The system of the present invention was used to build an n-dimensional numeric space 
based on the actual data. Time T was taken on the x-axis. The values of each one of the 
effective parameters was taken on the y-axis. The number of cases was marked on the z-axis. 
For each parameter there was one such space. For n parameters there were n f y' axes. This is 
sometimes called n-dimensional space herein. This cannot be visualized and as such one can 
consider this as virtual space. A strand (not a straight line) connects all the events (in this case 
number of cases). A strand extender projects the existing strand into the future to forecast the 
number of cases that may occur in future. 

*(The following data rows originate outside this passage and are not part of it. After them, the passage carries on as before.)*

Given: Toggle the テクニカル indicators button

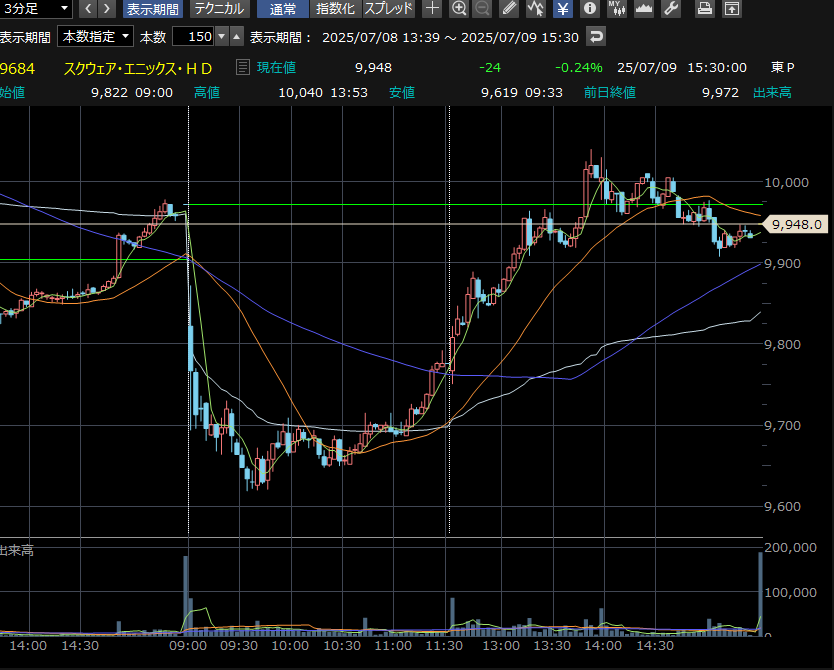Looking at the screenshot, I should 217,9.
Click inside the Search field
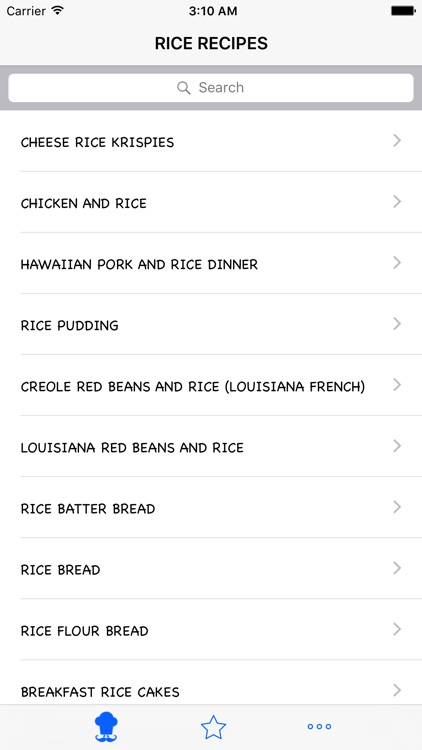 [x=211, y=88]
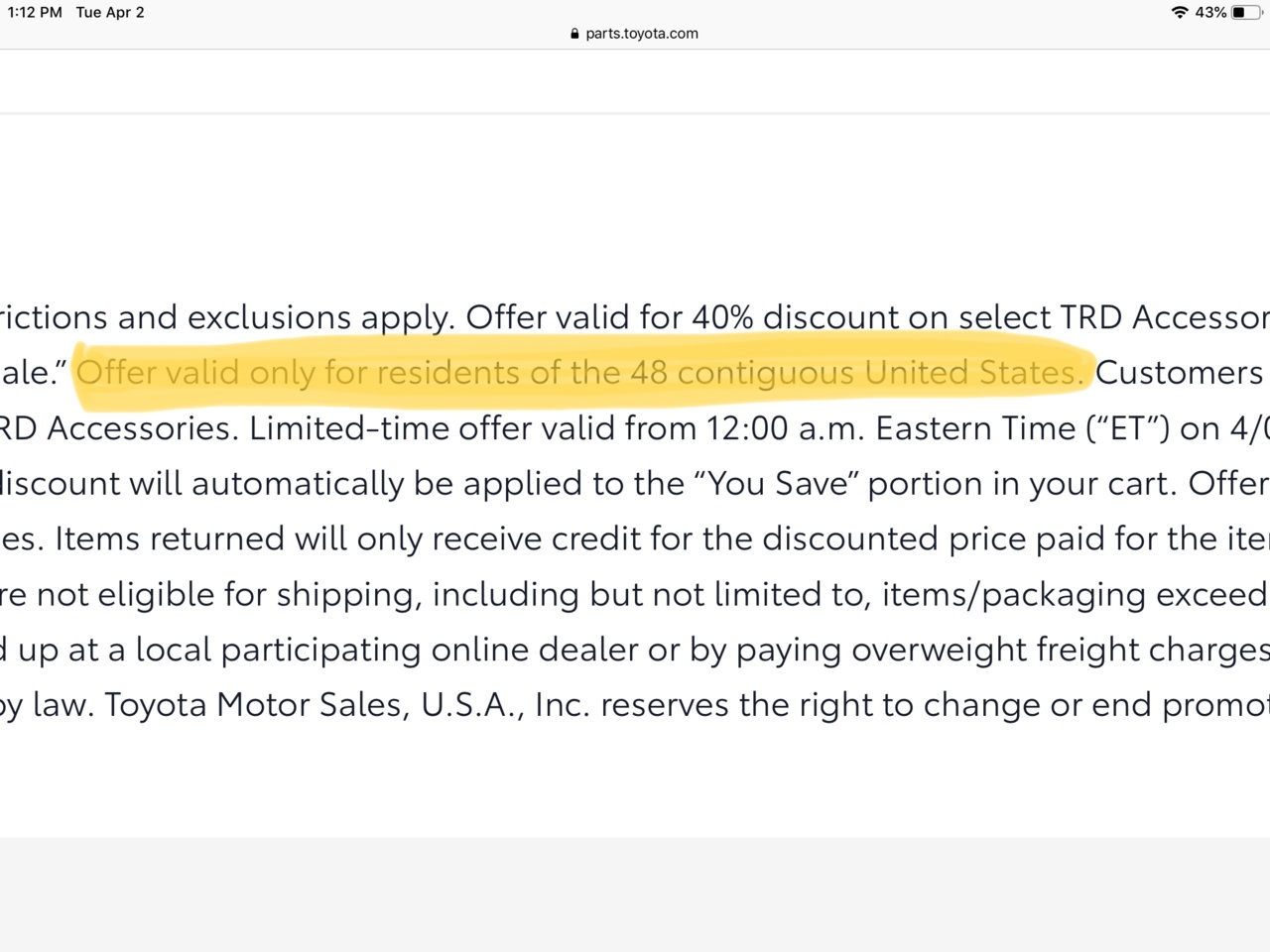Tap the Wi-Fi signal icon
The image size is (1270, 952).
tap(1180, 13)
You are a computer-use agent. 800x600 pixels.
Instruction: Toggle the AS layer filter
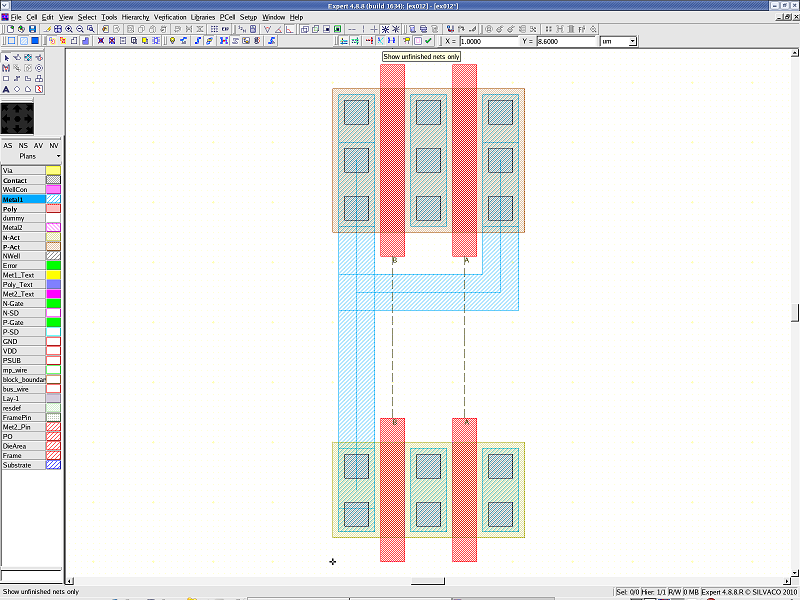(x=8, y=146)
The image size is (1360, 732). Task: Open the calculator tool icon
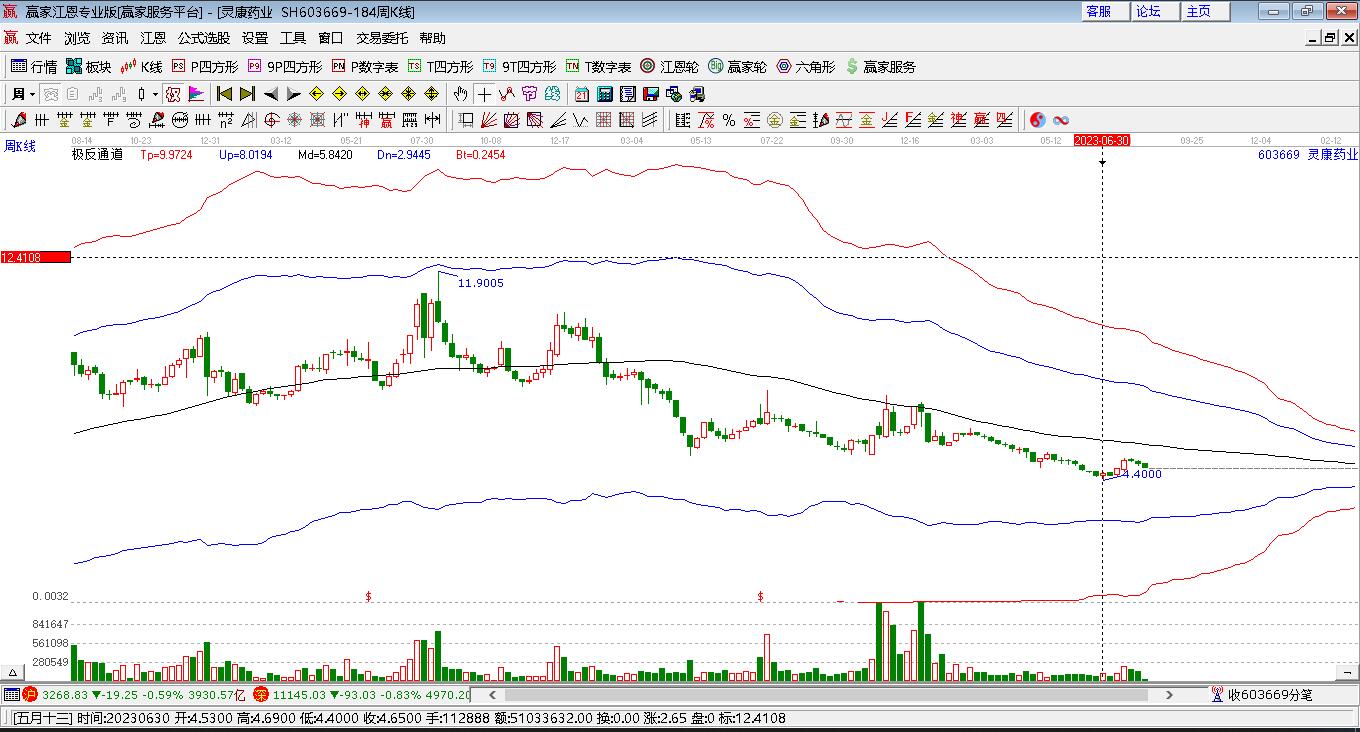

Genetic algorithms are used for writing the software that creates and extends these NSS 
strands. This software is written using Java programming language. As such, it is platform free 
software and can be used on most of the machines. 

Three years data (years 1997, 1998, 1999) pertaining to Kurnool District of Andhra 
Pradesh have been given as historic data input to the system. Average rainfall, Humidity, 
Maximum/Minimum temperatures, Crop practices, Irrigation facilities, Vector Density, Month, 
Year, etc., are among the information fed to the Engine. The modules used in this Example were 
data reader, diary of events, iterative generator, forecaster and communicator. 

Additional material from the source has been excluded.